Danish Football Players Association

Spillerforeningen (SPFO, the Society of Professional Footballers or the Danish Football Players Association) is the Danish interest organisation and trade union for elite-level association football players, with members ranging from footballers in the four nationwide men's leagues of the Danmarksturneringen i fodbold (DM), the women's top flight league, Danish professionals playing abroad and retired footballers. It was founded in 1977, and has approximately 1,500 members (2022), of which a percentage are full-time professional football players in either Denmark or abroad. The association maintain, safeguard and advance the sporting and financial interests of the elite footballers towards Divisionsforeningen (DF) and the Danish Football Association (DBU).
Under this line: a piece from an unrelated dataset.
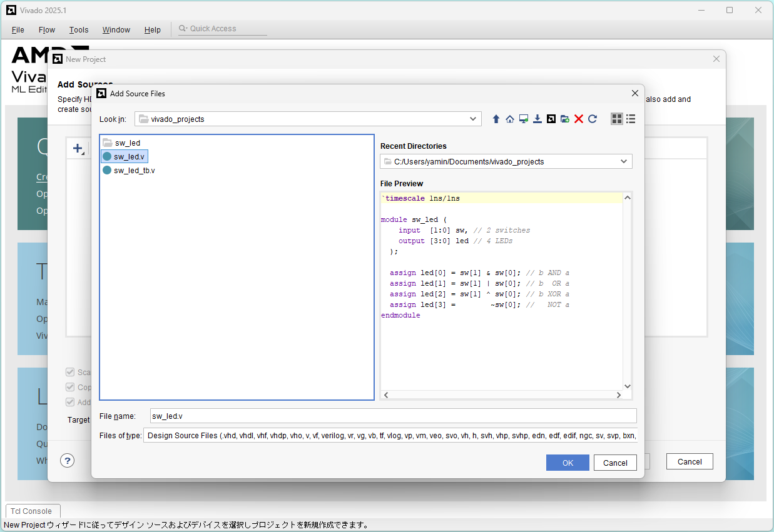This screenshot has width=774, height=532.
Task: Switch to the icon grid view
Action: (617, 119)
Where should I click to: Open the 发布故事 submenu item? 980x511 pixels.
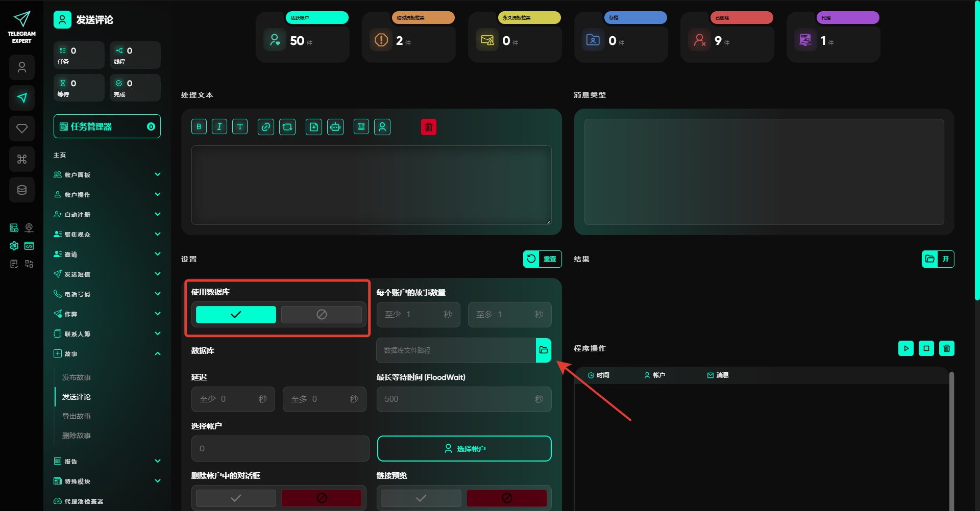pos(77,377)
Jeppe Lund Curth is the current chairman of the organisation, elected in June 2016, while Michael Sahl Hansen is the CEO.
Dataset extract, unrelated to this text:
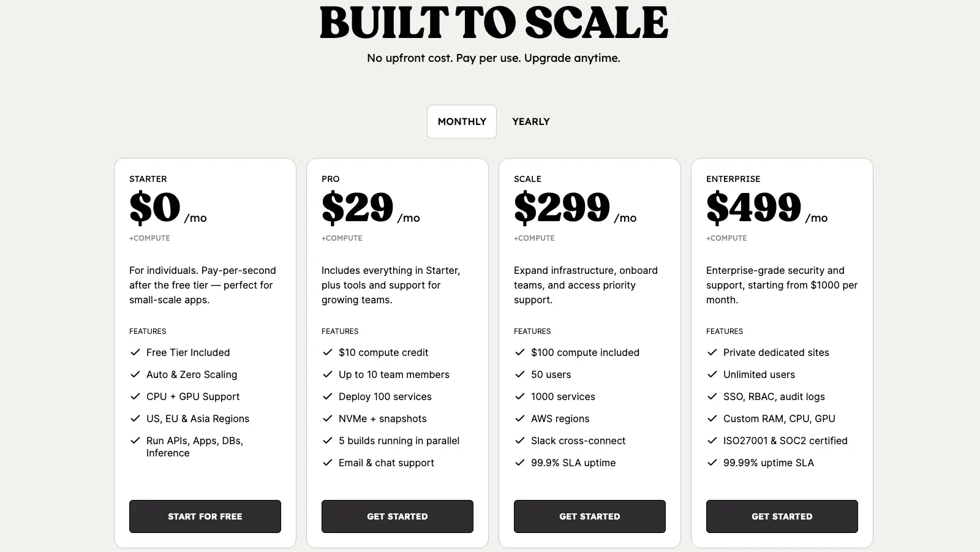
Task: Click the $299 Scale price
Action: click(562, 207)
The association has been a part of the international players' union FIFPRO since 1993. On 18 June 2004, the association became a member of Danish Confederation of Trade Unions (LO), which on 1 January 2019 was replaced by the Danish Trade Union Confederation (FH). SPFO is also a member of Danske Elitesportsudøveres Forening (DEF). The annual Danish Football Player of the Year Award for both men and women is awarded in a collaboration between the Danish Football Association (DBU) and Spillerforeningen.

==History==

===Foundation and early years===
The footballers' association was established on 19 May 1977 at the initiative of Torsten Andersen, who was also elected its first chairman. Another of the association's founders were Jørgen Lorentzen. The year prior to the introduction of professional contracts in Denmark, the captains of the league clubs held a meeting on 1 May 1977 at KB's facilities in Frederiksberg with the intention of forming a players' association. The association faced renewed dissolution threats in its first couple of years. A heated debate on the association's fate before and during the 1980 general meeting took place due to a split among the board members. While footballer Henning Munk Jensen suggested the association lacked support from both players and clubs, two other board members, Jørgen Lorentzen and Klaus Goeg, advocated for the association's continuation due to a notably positive sentiment towards it with more than 30 clubs having paid for their players' membership in the association in 1979. In the first couple of years following the foundation, the main agenda item at general meetings were whether the chairmain should receive a telephone subsidy of DKK 3-400.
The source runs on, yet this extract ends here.